Eruptions at Mars’ volcanic plateau possibly pushed the whole planet
Around four billion years ago, Mars must have looked like it was trying to propel itself with a set of volcanic rocket-boosters. Three of the solar system’s largest volcanoes, collectively known as the Tharsis Montes, were spewing enough lava to have not only altered at least 3,106 square miles of terrain, but possibly the climate and rotation of the entire Red Planet. While these three volcanoes are now clustered up on Mar’s equator (near Olympus Mons, for the sightseers out there,) it appears that they weren’t originally in that location. The equator used to be home to rivers and valleys before the volcanoes knocked the planet’s axis off kilter.

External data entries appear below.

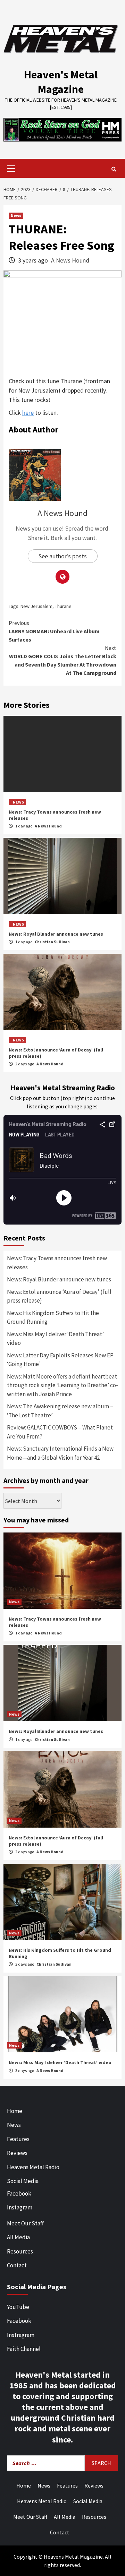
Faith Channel (24, 2349)
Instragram (20, 2335)
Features (18, 2139)
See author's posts (63, 556)
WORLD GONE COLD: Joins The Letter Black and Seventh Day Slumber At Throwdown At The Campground (62, 660)
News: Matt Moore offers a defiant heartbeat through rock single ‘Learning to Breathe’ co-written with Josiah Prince (62, 1385)
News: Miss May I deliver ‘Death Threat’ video (55, 1338)
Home (14, 2111)
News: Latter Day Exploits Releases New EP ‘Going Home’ (60, 1359)
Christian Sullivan (52, 941)
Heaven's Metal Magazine (61, 82)
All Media (18, 2237)
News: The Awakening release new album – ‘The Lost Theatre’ (60, 1410)
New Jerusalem (36, 606)
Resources (20, 2251)
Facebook (19, 2193)
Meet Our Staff (25, 2223)
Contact (17, 2265)
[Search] (113, 169)
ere (29, 413)
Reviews (17, 2153)
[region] (62, 129)
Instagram (19, 2207)
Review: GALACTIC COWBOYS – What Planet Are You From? (60, 1432)
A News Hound (70, 260)
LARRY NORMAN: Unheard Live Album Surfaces (54, 631)
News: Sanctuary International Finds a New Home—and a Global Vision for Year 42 (60, 1453)
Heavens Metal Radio (33, 2167)
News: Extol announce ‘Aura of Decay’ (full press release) (59, 1296)
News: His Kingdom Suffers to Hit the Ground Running (53, 1317)
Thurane (63, 606)
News (16, 215)
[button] (62, 129)
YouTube (18, 2307)
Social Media (23, 2181)
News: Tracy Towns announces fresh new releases (57, 1262)
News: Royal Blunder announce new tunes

Rocking the ring of rivers
The Tharsis region is part of a huge volcanic plateau, long thought to have caused serious deformation of Mars’ surface, creating a bulge six miles thick. The severity of the volcanic activity to create such multiple volcanoes over 49,000 feet tall was assumed to have reshaped other river and valley networks near the planet’s equator. Recent analysis noted that those rivers actually formed a ring around the planet, slightly misaligned with the equator, prompting the idea that they used to sit right on it. It was possible that when the Tharsis plateau was then created, it didn’t just push on the terrain locally, it pushed the whole planet over nearly 42°. On Earth, this would be like tilting the planet until Paris, France sat at the North Pole.
Proven with previous poles
This kind of dramatic shift would have seriously altered the terrain of Mars, but scientists were still able to find supporting evidence of the original orientation to support this hypothesis. As predicted, they found collections of ancient ice at the original north pole, plus geologic evidence of now-missing ice at the original south pole. With this in mind, the topographical history of the planet was rewritten a bit, since the river and valley networks that once surrounded the equator must have existed before, or been created during, the volcanic activity that created Tharsis and knocked the planet sideways.
With this in mind, researchers are now looking at what this might have done to the Red Planet’s climate. Those equatorial rivers are thought to have originally been home to rather wet, nearly tropical conditions. Tipping them out of the equator may have then disrupted this weather system, potentially leading to the cooler and drier planet we find today.